**Exercise instructions**
Check every line of the entries below for the word "will", and copy the ones that have it.

(Task data)

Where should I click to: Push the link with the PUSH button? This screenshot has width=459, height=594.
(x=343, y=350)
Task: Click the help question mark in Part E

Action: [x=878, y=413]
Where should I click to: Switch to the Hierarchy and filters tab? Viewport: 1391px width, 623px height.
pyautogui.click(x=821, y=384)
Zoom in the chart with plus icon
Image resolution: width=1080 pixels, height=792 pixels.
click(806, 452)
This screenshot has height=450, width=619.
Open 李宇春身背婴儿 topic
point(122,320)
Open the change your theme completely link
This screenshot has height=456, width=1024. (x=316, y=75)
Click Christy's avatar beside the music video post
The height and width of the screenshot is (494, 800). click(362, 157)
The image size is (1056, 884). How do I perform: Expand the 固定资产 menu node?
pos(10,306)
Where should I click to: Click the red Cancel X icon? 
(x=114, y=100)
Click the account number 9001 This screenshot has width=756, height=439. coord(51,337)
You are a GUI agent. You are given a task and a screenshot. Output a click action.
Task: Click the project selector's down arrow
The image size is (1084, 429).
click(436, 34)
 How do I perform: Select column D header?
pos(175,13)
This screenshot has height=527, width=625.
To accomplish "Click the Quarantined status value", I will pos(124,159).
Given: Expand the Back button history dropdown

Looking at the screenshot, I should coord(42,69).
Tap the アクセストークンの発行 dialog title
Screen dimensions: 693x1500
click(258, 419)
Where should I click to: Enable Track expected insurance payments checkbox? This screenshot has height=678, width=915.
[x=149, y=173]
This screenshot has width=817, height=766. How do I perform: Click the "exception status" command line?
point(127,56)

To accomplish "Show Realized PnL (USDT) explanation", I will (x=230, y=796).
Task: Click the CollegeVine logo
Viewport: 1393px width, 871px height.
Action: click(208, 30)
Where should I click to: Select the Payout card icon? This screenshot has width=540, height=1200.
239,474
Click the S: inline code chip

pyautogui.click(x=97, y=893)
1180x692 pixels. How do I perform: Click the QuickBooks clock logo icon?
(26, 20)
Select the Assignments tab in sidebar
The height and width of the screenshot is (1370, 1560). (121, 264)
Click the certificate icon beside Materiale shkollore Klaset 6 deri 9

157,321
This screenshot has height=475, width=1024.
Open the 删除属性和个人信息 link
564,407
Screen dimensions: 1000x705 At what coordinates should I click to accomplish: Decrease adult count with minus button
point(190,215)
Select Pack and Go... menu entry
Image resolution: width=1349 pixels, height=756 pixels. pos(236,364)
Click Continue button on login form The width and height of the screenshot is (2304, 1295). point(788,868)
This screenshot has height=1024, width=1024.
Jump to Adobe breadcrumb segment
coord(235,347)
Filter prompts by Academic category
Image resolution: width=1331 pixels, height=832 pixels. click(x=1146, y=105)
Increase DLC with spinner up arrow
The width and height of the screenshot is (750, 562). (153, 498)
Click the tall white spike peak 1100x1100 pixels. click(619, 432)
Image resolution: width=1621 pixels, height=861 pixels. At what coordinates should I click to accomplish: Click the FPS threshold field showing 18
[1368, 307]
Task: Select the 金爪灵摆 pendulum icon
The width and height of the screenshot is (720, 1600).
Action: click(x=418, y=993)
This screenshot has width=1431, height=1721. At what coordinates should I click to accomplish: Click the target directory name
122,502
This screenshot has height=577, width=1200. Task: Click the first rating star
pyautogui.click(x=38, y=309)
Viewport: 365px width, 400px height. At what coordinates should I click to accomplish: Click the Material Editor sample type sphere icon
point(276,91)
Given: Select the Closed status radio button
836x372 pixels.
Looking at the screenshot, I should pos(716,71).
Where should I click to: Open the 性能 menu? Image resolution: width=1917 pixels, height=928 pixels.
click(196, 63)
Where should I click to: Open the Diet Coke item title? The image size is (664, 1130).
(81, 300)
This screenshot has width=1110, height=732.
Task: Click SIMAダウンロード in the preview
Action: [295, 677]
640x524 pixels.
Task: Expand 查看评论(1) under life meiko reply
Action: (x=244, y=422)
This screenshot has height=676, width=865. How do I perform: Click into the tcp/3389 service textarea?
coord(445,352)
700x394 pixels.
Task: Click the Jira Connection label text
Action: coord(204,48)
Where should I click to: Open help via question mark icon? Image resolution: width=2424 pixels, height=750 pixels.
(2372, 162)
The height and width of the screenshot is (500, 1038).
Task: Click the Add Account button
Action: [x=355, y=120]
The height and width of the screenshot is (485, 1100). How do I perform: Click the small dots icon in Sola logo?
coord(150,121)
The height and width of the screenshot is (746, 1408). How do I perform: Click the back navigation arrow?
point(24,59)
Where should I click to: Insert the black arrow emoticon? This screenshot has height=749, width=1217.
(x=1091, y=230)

(End Task data)

**Completed task**
To accomplish "Click the Quarantined status value", I will pos(124,159).
To accomplish "Show Realized PnL (USDT) explanation", I will (x=230, y=796).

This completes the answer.